Yogyakarta (beritajatim.com) – Indeks Harga Saham Gabungan (IHSG) terus mengalami tekanan. Pengamat Ekonomi Universitas Muhammadiyah Yogyakarta (UMY), Ahmad Ma’ruf, SE, MSi menilai pelemahan IHSG menjadi sinyal penting yang mencerminkan menurunnya kepercayaan pelaku pasar terhadap kebijakan pemerintah dan kondisi ekonomi nasional.
Menurut Ma’ruf, IHSG merupakan indikator utama yang sangat sensitif terhadap isu dan kebijakan ekonomi. Ketika indeks mengalami penurunan tajam, hal itu menunjukkan adanya respons negatif dari pelaku pasar terhadap kondisi makro ekonomi maupun kebijakan pemerintah.
“Pelaku pasar modal sangat peka terhadap setiap isu dan kebijakan. Ketika respon pasar memburuk, itu artinya jelas ada kebijakan, langkah pemerintah, atau kondisi fiskal dan moneter yang dinilai negatif oleh pasar. Penurunan IHSG ini cermin dari ketidakpercayaan pelaku pasar modal,” ungkap Ma’ruf.
Secara faktual, lanjut Ma’ruf, kondisi makro ekonomi Indonesia saat ini memang sedang tidak baik-baik saja. Baik fiskal nasional maupun daerah menunjukkan sinyal-sinyal pelemahan. Terlebih, fenomena pemerintah dan bahkan DPR yang ikut ‘cawe-cawe’ dengan mendatangi bursa untuk memberikan pernyataan dinilai justru memperlihatkan kepanikan.
“Mestinya langkah seperti itu meyakinkan publik dan pasar, tapi logika pasar justru mempertanyakan. Kenapa sampai pejabat tinggi mendatangi bursa? Ini menunjukkan ada sesuatu yang tidak wajar,” tegasnya.
Ma’ruf juga menyoroti kondisi fiskal yang tidak normal, terutama ketika Bank Indonesia (BI) sering terpaksa menyerap obligasi pemerintah dalam jumlah besar.

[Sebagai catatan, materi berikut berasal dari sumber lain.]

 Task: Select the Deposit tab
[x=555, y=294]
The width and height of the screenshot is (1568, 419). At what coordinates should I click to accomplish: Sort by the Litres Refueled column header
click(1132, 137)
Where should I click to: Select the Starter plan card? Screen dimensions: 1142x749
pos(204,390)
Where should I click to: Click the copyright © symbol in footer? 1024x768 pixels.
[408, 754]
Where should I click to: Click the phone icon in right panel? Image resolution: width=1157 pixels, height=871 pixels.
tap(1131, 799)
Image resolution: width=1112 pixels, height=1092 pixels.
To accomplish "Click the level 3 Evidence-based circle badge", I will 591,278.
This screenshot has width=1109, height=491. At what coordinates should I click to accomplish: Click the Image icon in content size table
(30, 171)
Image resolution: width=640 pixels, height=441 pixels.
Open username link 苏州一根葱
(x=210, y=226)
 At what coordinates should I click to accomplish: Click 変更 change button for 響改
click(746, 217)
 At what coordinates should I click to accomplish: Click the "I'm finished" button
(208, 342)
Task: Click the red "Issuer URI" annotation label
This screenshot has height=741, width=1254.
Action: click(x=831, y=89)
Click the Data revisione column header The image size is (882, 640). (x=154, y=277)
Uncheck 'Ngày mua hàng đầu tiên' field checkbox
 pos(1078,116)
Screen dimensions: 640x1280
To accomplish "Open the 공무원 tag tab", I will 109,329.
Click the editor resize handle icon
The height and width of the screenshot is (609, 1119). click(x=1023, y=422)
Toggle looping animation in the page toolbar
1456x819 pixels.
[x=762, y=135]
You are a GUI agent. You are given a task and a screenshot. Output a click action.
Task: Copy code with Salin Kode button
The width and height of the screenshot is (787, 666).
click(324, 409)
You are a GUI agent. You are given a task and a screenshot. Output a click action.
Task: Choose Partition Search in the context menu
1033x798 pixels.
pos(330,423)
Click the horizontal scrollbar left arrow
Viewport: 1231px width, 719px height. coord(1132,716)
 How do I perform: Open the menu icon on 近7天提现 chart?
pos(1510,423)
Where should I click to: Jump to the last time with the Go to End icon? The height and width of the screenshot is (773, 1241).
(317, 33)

Hal ini mempertegas bahwa APBN dalam kondisi tertekan.
“Defisit APBN di awal tahun menjadi indikasi jelas bahwa kondisi makro ekonomi melemah. Apalagi ada dugaan kegagalan teknologi CoreTax yang tidak berjalan efektif dalam mendorong penerimaan negara,” tambahnya.
Lebih lanjut, Ma’ruf menilai peluang IHSG untuk kembali menguat atau rebound tidak akan mudah. Menurutnya, pelaku pasar butuh kepastian kebijakan, bukan sekadar pernyataan atau persuasi dari pejabat.
“Pasar tidak akan kembali percaya hanya dengan suguhan janji atau pernyataan pejabat. Yang dibutuhkan adalah kebijakan nyata yang meyakinkan bahwa pemerintah serius memperbaiki kondisi makro ekonomi dan mampu mendorong pertumbuhan, bukan sekadar wacana,” pungkasnya.